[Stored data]
-- Opening Marker --

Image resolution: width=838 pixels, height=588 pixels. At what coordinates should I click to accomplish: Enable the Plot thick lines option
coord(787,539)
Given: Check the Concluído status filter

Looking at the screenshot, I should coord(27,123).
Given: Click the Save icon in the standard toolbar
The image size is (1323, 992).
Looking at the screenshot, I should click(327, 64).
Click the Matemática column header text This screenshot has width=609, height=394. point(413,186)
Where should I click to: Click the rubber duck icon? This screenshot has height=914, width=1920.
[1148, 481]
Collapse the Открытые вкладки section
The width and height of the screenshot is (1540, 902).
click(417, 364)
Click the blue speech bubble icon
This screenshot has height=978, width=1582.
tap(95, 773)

-- Closing Marker --

WORK TO BE COMPLETED: Taking the line containing "Where should I" as the first, please return it and every line after it through the end of the entries, exactly and only those.

ANSWER BOX:
Where should I click to: Click the rubber duck icon? This screenshot has height=914, width=1920.
[1148, 481]
Collapse the Открытые вкладки section
The width and height of the screenshot is (1540, 902).
click(417, 364)
Click the blue speech bubble icon
This screenshot has height=978, width=1582.
tap(95, 773)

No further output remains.